Written exercise.
In all the records below, swap "Meister Leonhard" for "Master Leonhard" and write the lines out again with nothing else altered. Leave the pictures out.
====== Listed records
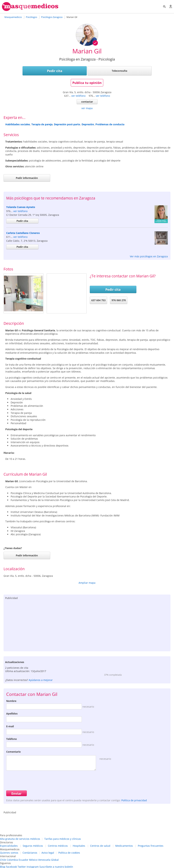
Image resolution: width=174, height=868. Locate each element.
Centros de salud (100, 846)
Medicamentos (124, 846)
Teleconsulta (119, 71)
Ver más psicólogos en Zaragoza (149, 256)
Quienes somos (9, 852)
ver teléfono (78, 96)
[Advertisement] (87, 625)
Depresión (88, 124)
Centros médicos (58, 846)
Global (55, 860)
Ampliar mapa (87, 583)
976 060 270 (118, 300)
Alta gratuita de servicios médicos (20, 839)
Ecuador (23, 860)
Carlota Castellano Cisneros (23, 233)
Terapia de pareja (42, 124)
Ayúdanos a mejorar (41, 680)
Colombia (12, 860)
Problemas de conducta (110, 124)
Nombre (11, 701)
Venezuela (44, 860)
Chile (3, 860)
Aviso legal (48, 852)
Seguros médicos (33, 846)
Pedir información (27, 178)
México (33, 860)
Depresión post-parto (67, 124)
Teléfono (11, 739)
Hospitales (79, 846)
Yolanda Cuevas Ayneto (21, 207)
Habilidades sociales (18, 124)
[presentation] (33, 780)
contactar (87, 102)
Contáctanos (30, 852)
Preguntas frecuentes (150, 846)
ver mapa (87, 108)
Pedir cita (55, 71)
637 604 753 (98, 300)
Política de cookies (69, 852)
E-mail (10, 726)
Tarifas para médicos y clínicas (63, 839)
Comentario (13, 752)
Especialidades (9, 846)
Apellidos (12, 714)
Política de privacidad (134, 800)
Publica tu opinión (87, 83)
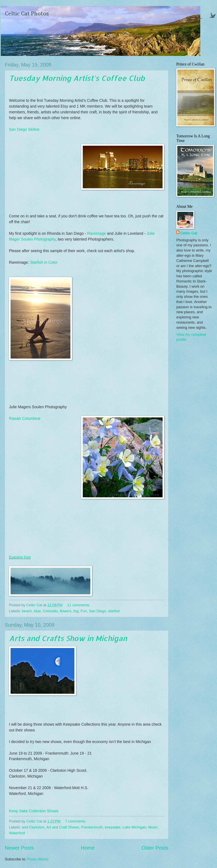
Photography (44, 239)
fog (76, 611)
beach (27, 611)
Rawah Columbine (25, 418)
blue (37, 611)
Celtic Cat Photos (27, 14)
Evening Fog (20, 557)
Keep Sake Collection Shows (34, 811)
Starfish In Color (44, 262)
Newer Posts (19, 848)
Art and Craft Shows (63, 827)
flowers (66, 611)
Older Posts (155, 848)
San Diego (97, 611)
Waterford (17, 833)
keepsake (113, 827)
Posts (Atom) (38, 859)
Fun (84, 611)
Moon (153, 827)
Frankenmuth (92, 827)
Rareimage (97, 234)
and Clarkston (33, 827)
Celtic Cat (189, 233)
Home (87, 848)
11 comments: (79, 605)
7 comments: (76, 821)
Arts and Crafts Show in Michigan (68, 638)
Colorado (50, 611)
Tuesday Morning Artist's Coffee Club (77, 78)
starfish (114, 611)
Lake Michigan (135, 827)
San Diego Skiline (24, 129)
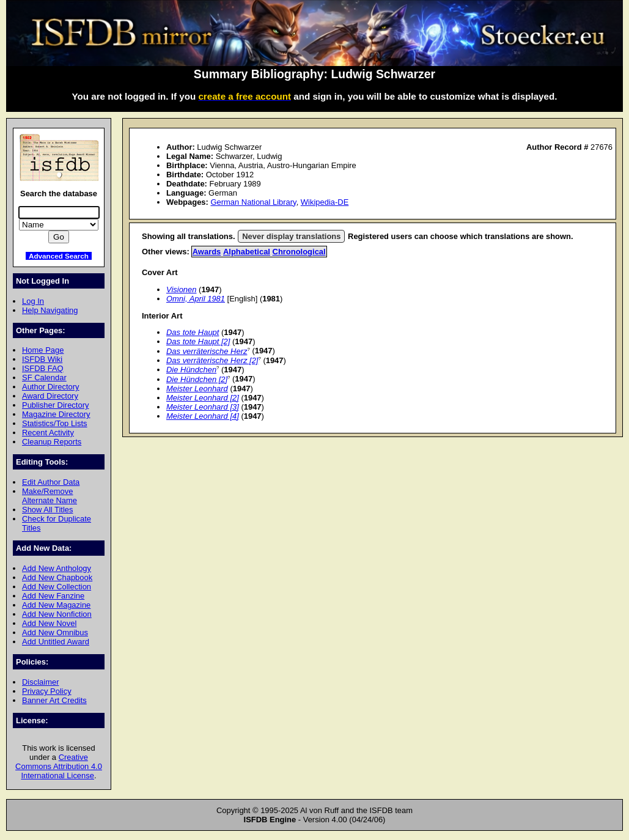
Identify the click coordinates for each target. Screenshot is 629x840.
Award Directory (50, 396)
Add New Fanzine (53, 595)
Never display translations (291, 236)
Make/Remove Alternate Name (50, 496)
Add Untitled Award (56, 641)
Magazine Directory (56, 414)
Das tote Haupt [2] (198, 341)
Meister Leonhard (197, 388)
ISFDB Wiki (42, 359)
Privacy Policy (46, 691)
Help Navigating (50, 310)
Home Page (43, 350)
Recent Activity (48, 432)
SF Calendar (44, 377)
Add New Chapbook (57, 577)
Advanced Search (59, 256)
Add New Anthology (56, 568)
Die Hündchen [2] (197, 379)
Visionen (181, 289)
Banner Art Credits (54, 700)
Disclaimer (40, 682)
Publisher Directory (55, 405)
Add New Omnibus (55, 632)
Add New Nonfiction (57, 614)
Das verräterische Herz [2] (212, 360)
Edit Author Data (51, 482)
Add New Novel (49, 623)
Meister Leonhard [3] (202, 407)
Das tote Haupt (193, 332)
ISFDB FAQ (43, 368)
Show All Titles (48, 509)
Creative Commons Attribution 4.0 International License (59, 766)
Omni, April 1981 (196, 298)
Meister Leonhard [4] (202, 416)
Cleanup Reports (51, 441)
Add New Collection (56, 586)
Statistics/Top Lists (54, 423)
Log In (33, 301)
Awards (207, 251)
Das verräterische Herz (207, 351)
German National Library (253, 202)
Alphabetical (246, 251)
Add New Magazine (56, 605)
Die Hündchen (191, 369)
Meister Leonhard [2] (202, 397)
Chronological (299, 251)
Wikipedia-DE (325, 202)
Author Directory (51, 386)
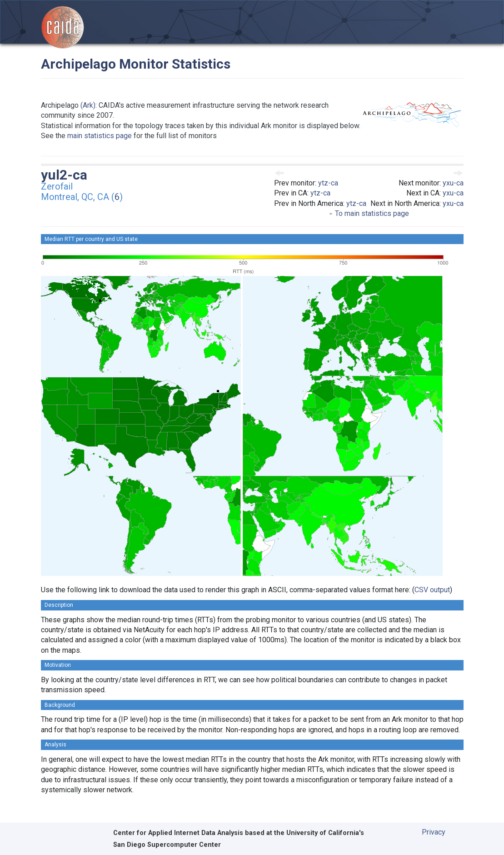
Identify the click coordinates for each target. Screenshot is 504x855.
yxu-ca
============
Correct output.
Image resolution: width=174, height=868. Locate each element.
Centros de salud (100, 846)
Medicamentos (124, 846)
Teleconsulta (119, 71)
Ver más psicólogos en Zaragoza (149, 256)
Quienes somos (9, 852)
ver teléfono (78, 96)
[Advertisement] (87, 625)
Depresión (88, 124)
Centros médicos (58, 846)
Global (55, 860)
Ampliar mapa (87, 583)
976 060 270 (118, 300)
Alta gratuita de servicios médicos (20, 839)
Ecuador (23, 860)
Carlota Castellano Cisneros (23, 233)
Terapia de pareja (42, 124)
Ayúdanos a mejorar (41, 680)
Colombia (12, 860)
Problemas de conducta (110, 124)
Nombre (11, 701)
Venezuela (44, 860)
Chile (3, 860)
Aviso legal (48, 852)
Seguros médicos (33, 846)
Pedir información (27, 178)
México (33, 860)
Depresión post-parto (67, 124)
Teléfono (11, 739)
Hospitales (79, 846)
Yolanda Cuevas Ayneto (21, 207)
Habilidades sociales (18, 124)
[presentation] (33, 780)
contactar (87, 102)
Contáctanos (30, 852)
Preguntas frecuentes (150, 846)
ver mapa (87, 108)
Pedir cita (55, 71)
637 604 753 (98, 300)
Política de cookies (69, 852)
E-mail (10, 726)
Tarifas para médicos y clínicas (63, 839)
Comentario (13, 752)
Especialidades (9, 846)
Apellidos (12, 714)
Política de privacidad (134, 800)
Publica tu opinión (87, 83)
Photography (44, 239)
fog (76, 611)
beach (27, 611)
Rawah Columbine (25, 418)
blue (37, 611)
Celtic Cat Photos (27, 14)
Evening Fog (20, 557)
Keep Sake Collection Shows (34, 811)
Starfish In Color (44, 262)
Newer Posts (19, 848)
Art and Craft Shows (63, 827)
flowers (66, 611)
Older Posts (155, 848)
San Diego (97, 611)
Waterford (17, 833)
keepsake (113, 827)
Posts (Atom) (38, 859)
Fun (84, 611)
Moon (153, 827)
Frankenmuth (92, 827)
Rareimage (97, 234)
and Clarkston (33, 827)
Celtic Cat (189, 233)
Home (87, 848)
11 comments: (79, 605)
7 comments: (76, 821)
Arts and Crafts Show in Michigan (68, 638)
Colorado (50, 611)
Tuesday Morning Artist's Coffee Club (77, 78)
starfish (114, 611)
Lake Michigan (135, 827)
San Diego Skiline (24, 129)
Identify the click coordinates for each target. Screenshot is 629x840.
Award Directory (50, 396)
Add New Fanzine (53, 595)
Never display translations (291, 236)
Make/Remove Alternate Name (50, 496)
Add Untitled Award (56, 641)
Magazine Directory (56, 414)
Das tote Haupt [2] (198, 341)
Master Leonhard (197, 388)
ISFDB Wiki (42, 359)
Privacy Policy (46, 691)
Help Navigating (50, 310)
Home Page (43, 350)
Recent Activity (48, 432)
SF Calendar (44, 377)
Add New Chapbook (57, 577)
Advanced Search (59, 256)
Add New Anthology (56, 568)
Die Hündchen [2] (197, 379)
Visionen (181, 289)
Banner Art Credits (54, 700)
Disclaimer (40, 682)
Publisher Directory (55, 405)
Add New Omnibus (55, 632)
Add New Nonfiction (57, 614)
Das verräterische Herz [2] (212, 360)
Edit Author Data (51, 482)
Add New Novel (49, 623)
Master Leonhard [3] (202, 407)
Das tote Haupt (193, 332)
ISFDB FAQ (43, 368)
Show All Titles (48, 509)
Creative Commons Attribution 4.0 International License (59, 766)
Omni, April 1981 (196, 298)
Master Leonhard [4] (202, 416)
Cleanup Reports (51, 441)
Add New Collection (56, 586)
Statistics/Top Lists (54, 423)
Log In (33, 301)
Awards (207, 251)
Das verräterische Herz (207, 351)
German National Library (253, 202)
Alphabetical (246, 251)
Add New Magazine (56, 605)
Die Hündchen (191, 369)
Master Leonhard [2] (202, 397)
Chronological (299, 251)
Wikipedia-DE (325, 202)
Author Directory (51, 386)
Identify the click coordinates for each target. Screenshot is 504x855.
yxu-ca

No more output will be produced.